1,2,3,4-tetrahydro-2,2-dimethyl-6-(trifluoromethyl)-8-pyridono[5,6-g]quinoline (TDPQ), a selective nonsteroidal androgen receptor (AR) ligand, is a fluorescent compound. We characterized its spectral properties in comparison with the structural precursor carbostyril 151 (C151) and with its racemic structural isomer 4-ethyl-1,2,3,4-tetrahydro-6-(trifluoromethyl)-8-pyridino[5,6-g]quinoline (ETPQ). The absorption maximum in CH3CN of either TDPQ or ETPQ is 400 nm whereas that of C151 is 350 nm. The fluorescence lifetimes (tau) and quantum yields (phif) in CH3CN are typical of fluorescent dyes: TDPQ (4.2 ns, 0.8) and ETPQ (4.6 ns, 0.76). C151 showed lower tau and phif of 0.2 ns and 0.02, respectively. TDPQ can function as a fluorescent label at (sub)micromolar concentrations. We detected TDPQ fluorescence in human breast tumor cells using confocal microscopy.
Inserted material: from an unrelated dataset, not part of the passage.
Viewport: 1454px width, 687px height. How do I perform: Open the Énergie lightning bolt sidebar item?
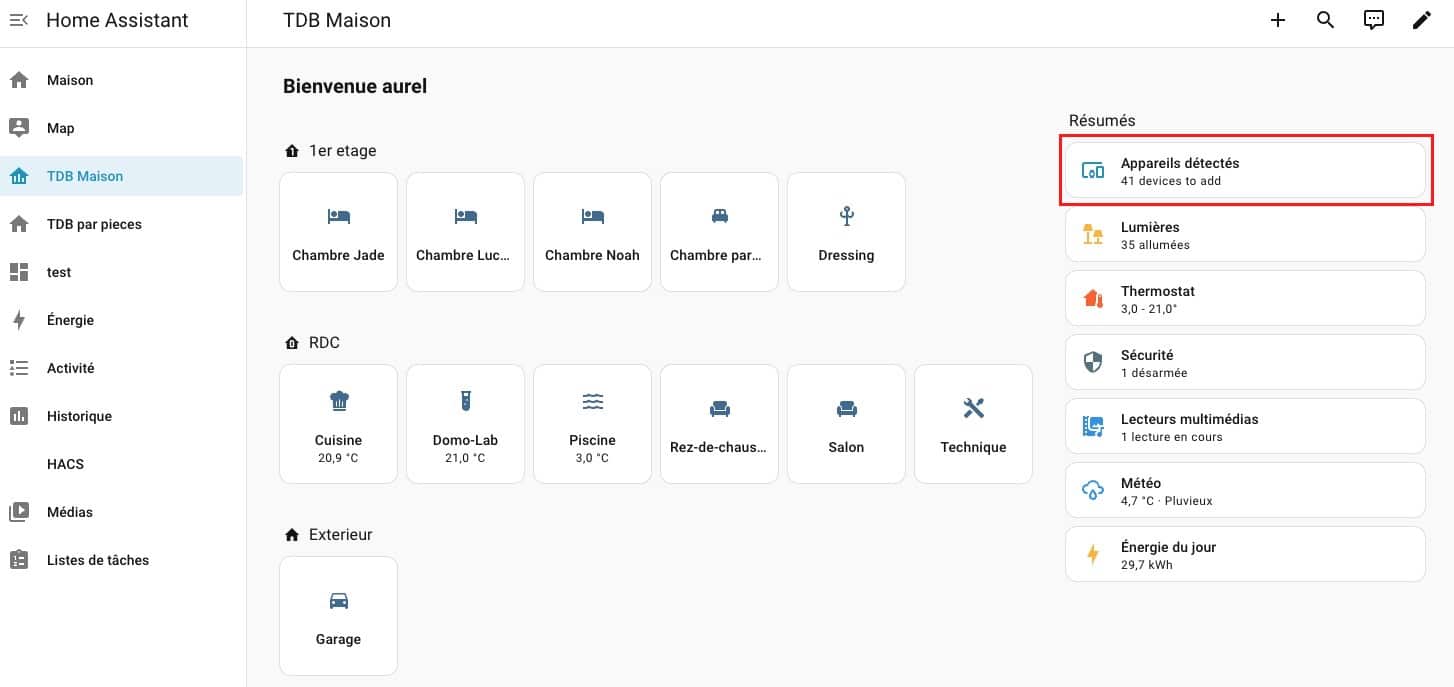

While the fluorescence maxima of the compounds were solvent insensitive, the phif for ETPQ decreased in aqueous solutions regardless of the presence of albumin or DNA. The phif of TDPQ was less affected. The quantum yield of singlet oxygen (1O2) photosensitization (phiso) by TDPQ and ETPQ was about 7% in CH3CN, sufficient to induce photocytotoxicity. TDPQ was photocytotoxic in AR-positive MDA-MB-453 breast cancer cells but not in AR-negative MDA-MB-231 cells. The combination of AR selectivity with photocytotoxicity makes TDPQ a promising candidate for selective targeting of AR-positive cells during photodynamic therapy.